Agustus, 2004
Belum lama ini, kampus dikejutkan oleh kedatangan seorang rektor baru. Dr. Idraus, tuan ini lebih tua dari separuh baya. Ia berperawakan mengganjil, didapuk sebagai pimpinan kampus separuh matang. Pada dirinya serba aneh. Pikiran, perawakan, penampilan hingga kebiasaannya lain dari pada manusia normal umumnya. Akalnya yang hilang-hilang timbul, emosi yang bisa meletup begitu saja sebelum ada pemantik, hingga opini-opininya yang ke hilir ke mudik tak beraturan, adalah ciri yang tak bisa dilupakan dari dirinya. Kepadanya lah Nizar dan Fitri berguru di sebuah perguruan tinggi swasta di Bukit Ngarai, tidak jauh dari Kota Bukittinggi.
“Kamu dari mana?” tanya Nizar di pelataran parkir kampus.
“Dari Singkil!” Fitri menjawab pendek sambil tersenyum.
“Singkil itu dimana?”
“Aceh!” jawab Fitri. Nizar mengangguk kecil. Ia juga baru tahu kalau Singkil ada di Aceh. Padahal, negeri itu sudah lama dihuni ulama legendaris nusantara yang kesohor itu. Ulama yang dengan ketinggian ilmunya telah membentuk jiwa Islam di Nusantara, di bumi Minangkabau dan tentu di dalam diri Nizar sendiri.

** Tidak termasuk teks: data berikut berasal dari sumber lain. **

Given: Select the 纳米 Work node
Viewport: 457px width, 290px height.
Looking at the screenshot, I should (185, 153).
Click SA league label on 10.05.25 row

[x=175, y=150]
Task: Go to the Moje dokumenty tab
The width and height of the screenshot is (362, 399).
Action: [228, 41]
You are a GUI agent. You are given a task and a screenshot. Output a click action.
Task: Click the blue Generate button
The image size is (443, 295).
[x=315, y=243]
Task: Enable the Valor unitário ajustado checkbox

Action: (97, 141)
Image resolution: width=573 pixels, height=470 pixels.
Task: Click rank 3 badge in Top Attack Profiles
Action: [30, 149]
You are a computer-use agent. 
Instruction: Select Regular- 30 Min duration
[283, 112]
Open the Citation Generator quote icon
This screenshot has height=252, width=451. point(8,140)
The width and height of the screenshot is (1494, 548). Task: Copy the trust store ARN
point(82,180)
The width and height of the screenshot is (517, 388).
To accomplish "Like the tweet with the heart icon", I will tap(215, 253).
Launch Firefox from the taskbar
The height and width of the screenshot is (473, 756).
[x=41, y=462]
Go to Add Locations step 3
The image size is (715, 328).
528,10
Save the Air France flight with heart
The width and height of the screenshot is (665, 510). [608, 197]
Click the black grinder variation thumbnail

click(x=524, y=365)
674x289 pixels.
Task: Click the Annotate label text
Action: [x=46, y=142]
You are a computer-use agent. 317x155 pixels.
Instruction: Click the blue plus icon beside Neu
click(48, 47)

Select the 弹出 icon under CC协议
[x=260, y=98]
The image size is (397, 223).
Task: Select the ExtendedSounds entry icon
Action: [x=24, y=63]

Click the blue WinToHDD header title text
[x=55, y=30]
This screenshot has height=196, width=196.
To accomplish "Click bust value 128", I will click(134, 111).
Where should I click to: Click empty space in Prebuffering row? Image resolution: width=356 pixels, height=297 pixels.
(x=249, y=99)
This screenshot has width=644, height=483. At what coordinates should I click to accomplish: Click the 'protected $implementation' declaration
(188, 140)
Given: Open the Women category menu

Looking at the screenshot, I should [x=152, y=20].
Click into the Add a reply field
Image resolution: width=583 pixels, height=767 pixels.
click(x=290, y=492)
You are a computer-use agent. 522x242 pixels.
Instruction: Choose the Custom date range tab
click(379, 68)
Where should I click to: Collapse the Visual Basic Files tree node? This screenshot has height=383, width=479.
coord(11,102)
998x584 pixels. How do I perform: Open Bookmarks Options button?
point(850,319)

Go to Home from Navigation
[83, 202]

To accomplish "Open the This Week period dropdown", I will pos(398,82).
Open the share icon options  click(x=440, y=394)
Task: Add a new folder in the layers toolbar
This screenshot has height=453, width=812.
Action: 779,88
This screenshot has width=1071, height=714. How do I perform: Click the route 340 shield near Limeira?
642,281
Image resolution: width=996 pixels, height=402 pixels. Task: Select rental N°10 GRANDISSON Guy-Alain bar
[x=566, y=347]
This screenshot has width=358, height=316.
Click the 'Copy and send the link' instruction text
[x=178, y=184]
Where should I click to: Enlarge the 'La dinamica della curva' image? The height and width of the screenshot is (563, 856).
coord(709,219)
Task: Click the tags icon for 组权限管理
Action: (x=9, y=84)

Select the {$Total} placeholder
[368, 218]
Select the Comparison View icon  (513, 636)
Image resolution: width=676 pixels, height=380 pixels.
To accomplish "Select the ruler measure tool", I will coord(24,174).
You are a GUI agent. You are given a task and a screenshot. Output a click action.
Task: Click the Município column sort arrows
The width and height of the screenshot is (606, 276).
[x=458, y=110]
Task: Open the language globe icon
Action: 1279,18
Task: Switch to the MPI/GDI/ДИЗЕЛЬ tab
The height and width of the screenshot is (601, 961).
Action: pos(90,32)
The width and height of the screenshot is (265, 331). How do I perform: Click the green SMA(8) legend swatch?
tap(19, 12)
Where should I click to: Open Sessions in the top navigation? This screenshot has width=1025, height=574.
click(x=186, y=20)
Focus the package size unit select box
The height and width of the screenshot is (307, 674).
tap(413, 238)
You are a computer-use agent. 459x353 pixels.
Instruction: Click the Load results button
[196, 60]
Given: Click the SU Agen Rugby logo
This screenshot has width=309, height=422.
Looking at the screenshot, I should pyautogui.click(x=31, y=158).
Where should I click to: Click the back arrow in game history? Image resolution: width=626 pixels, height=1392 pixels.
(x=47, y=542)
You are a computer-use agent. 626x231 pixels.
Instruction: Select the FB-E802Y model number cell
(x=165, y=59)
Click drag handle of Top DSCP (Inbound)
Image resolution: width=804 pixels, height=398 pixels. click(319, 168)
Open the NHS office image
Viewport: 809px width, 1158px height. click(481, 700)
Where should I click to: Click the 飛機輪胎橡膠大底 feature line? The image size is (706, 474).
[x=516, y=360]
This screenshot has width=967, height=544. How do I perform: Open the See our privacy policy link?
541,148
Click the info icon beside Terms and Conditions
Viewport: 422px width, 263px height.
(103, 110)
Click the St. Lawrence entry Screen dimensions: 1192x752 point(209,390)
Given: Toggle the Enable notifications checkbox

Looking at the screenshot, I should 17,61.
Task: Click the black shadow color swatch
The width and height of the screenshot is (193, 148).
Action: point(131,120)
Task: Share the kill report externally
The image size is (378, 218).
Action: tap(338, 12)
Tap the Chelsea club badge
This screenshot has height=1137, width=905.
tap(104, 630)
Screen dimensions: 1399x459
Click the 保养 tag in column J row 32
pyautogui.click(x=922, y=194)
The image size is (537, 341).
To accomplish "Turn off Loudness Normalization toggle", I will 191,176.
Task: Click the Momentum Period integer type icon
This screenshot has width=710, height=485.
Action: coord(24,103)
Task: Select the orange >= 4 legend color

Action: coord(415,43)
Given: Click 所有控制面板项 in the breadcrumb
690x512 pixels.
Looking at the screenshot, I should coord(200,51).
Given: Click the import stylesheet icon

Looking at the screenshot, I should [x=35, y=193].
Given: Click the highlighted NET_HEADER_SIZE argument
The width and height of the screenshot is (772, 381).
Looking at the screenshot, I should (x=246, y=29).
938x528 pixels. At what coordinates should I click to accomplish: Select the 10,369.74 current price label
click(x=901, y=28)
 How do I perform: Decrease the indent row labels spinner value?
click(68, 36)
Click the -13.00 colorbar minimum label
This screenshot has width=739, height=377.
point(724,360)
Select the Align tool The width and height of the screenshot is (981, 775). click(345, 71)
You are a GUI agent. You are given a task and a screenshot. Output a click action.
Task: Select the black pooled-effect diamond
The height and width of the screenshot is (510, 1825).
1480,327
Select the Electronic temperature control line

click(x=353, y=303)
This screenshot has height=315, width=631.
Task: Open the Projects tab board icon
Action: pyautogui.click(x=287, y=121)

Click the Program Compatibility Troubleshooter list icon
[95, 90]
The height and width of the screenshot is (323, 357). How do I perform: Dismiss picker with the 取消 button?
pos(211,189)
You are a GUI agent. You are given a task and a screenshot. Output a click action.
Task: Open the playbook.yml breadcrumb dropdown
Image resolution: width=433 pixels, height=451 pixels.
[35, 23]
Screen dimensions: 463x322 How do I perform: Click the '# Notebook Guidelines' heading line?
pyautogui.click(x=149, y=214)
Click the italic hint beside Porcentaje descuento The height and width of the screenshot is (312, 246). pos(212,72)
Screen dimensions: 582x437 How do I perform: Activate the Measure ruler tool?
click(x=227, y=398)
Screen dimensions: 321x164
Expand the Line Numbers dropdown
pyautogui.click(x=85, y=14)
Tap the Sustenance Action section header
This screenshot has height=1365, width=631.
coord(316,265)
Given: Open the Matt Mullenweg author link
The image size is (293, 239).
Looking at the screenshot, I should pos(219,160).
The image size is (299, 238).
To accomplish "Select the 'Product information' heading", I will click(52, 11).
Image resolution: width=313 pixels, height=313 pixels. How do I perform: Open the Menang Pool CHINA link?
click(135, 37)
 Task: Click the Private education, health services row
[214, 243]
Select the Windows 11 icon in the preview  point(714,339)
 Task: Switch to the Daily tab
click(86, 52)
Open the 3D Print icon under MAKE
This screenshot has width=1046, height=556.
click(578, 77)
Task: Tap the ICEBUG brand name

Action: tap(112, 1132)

“Kamu sendiri dari mana?” tanya Fitri balik. Ia mengulurkan tangannya pada Nizar.
“Oh, aku Anizaru. Panggil saja Nizar,” Nizar dengan cepat meraih jabatan tangan rekan barunya itu.
“Baik Nizar. Aku Fitri.”
“Oh ya, tertulis di sini, kita hari ini kuliah Pengantar Ilmu Administasi, ya?” Fitri mengeluarkan selembar kertas fotokopian. Tertera di situ jadwal perkuliahan semester 1, Program Studi Administrasi Publik di Universitas Syariat Terdepan (UST) Bukit Ngarai.
Universitas ini baru lahir kala itu. Kemunculan kampus baru ini terhitung ajaib. Meskipun belum memenuhi standar kelayakan untuk berdiri sebagai sebuah Universitas, namun yayasan pengelolanya bak mendapat durian runtuh. Kepiawaian pengurus yayasannya menjual nama Islam kemana-mana, ditambah penyematan nama tokoh besar asal Sumatra Barat di balik ide pendirian kampus, telah berhasil mendapatkan pengakuan dan izin berdiri dari pemerintah. Meski jauh dari kata ideal, tapi apatah daya. Di republik yang masih berbenah, apapun bisa menjadi ‘di-ideal-kan.’
Setelah mendapatkan izin berdiri, promosi gencar-gencaran yang dilakukan pihak kampus dan yayasan penyokongnya telah berhasil memikat perhatian para calon mahasiswa dari pelbagai pelosok daerah. Mulai dari internal kota Bukittinggi sendiri, wilayah Sumatra Barat, Riau, Jambi, Sumatra Utara hingga ke Jakarta, promosi gencar kampus baru yang disokong ‘label Islam’ itu benar-benar menggiurkan. Pelbagai janji-janji manis dan tawaran boombastis dikampanyekan dalam setiap media promosi. Mulai dari beasiswa gratis kuliah sampai tamat bagi hafiz minimal 3 juz Alquran, kuliah dengan fasilitas memadai dan modern hingga jaminan akan langsung ditempatkan di unit-unit usaha yang sedang dikelola yayasan kala itu, adalah jargon utama yang selalu ditekankan untuk dijual kepada masyarakat.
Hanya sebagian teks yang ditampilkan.